Lifetime of bacterial messenger ribonucleic acid

Moses, V. (University of California, Berkeley), and M. Calvin. Lifetime of bacterial messenger ribonucleic acid. J. Bacteriol. 90:1205-1217. 1965.-When cells from a stationary culture of Escherichia coli were placed in fresh medium containing inducer for beta-galactosidase, growth, as represented by increase in turbidity and by total protein synthesis, started within 30 sec. By contrast, beta-galactosidase synthesis was greatly delayed compared with induction during exponential growth. Two other inducible enzymes (d-serine deaminase and l-tryptophanase) and one repressible enzyme (alkaline phosphatase) showed similar lags. The lags were not due to catabolite repression. They could not be reduced by pretreatment of the culture with inducer, or by supplementing the fresh medium with amino acids or nucleotides. The lag was also demonstrated by an i(-) mutant constitutive for beta-galactosidase synthesis.
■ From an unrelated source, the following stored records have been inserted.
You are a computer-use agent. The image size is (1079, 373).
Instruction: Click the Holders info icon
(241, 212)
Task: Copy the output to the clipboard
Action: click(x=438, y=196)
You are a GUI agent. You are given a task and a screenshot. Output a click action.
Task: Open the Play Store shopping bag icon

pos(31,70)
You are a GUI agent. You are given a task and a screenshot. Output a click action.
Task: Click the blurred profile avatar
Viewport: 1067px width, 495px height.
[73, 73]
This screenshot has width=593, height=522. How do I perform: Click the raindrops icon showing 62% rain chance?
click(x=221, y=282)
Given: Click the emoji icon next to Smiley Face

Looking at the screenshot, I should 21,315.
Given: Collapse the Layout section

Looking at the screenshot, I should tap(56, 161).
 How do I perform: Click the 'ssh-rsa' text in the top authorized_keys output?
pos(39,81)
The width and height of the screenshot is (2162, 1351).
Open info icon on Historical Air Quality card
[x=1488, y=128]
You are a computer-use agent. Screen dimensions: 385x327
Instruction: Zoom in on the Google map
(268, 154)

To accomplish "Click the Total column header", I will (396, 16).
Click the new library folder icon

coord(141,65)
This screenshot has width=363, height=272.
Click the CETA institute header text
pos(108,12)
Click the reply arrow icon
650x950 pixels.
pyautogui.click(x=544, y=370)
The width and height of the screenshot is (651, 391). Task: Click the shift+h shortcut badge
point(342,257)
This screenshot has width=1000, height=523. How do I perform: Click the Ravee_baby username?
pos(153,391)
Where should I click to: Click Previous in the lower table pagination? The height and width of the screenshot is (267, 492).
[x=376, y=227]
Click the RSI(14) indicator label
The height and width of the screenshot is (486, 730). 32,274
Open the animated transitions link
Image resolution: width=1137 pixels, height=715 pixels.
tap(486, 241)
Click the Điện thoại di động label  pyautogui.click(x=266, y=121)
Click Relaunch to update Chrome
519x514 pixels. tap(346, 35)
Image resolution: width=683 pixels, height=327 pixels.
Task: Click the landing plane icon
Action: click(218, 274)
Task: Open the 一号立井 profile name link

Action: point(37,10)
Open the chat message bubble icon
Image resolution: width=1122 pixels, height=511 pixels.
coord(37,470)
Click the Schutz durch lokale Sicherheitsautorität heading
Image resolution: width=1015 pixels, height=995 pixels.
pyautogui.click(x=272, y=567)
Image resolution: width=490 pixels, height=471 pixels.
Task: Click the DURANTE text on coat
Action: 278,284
An inhibitor of ribonucleic acid (RNA) synthesis, 6-azauracil, preferentially inhibited beta-galactosidase synthesis compared with growth in both inducible and constitutive strains. Puromycin, an inhibitor of protein synthesis, acted as an inhibitor at additional sites during the induction of beta-galactosidase synthesis. No inhibition of the reactions proceeding during the first 20 sec of induction was observed, but puromycin seemed to prevent the accumulation of messenger RNA during the period between 20 sec and the first appearance of enzyme activity after 3 min. It is suggested that these observations, together with many reports in the literature that inducible enzyme synthesis is more sensitive than total growth to some inhibitors and adverse growth conditions, can be explained by supposing that messenger RNA for normally inducible enzymes is biologically more labile than that for some normally constitutive proteins. The possible implications of this hypothesis for the achievement of cell differentiation by genetic regulation of enzyme synthesis are briefly discussed.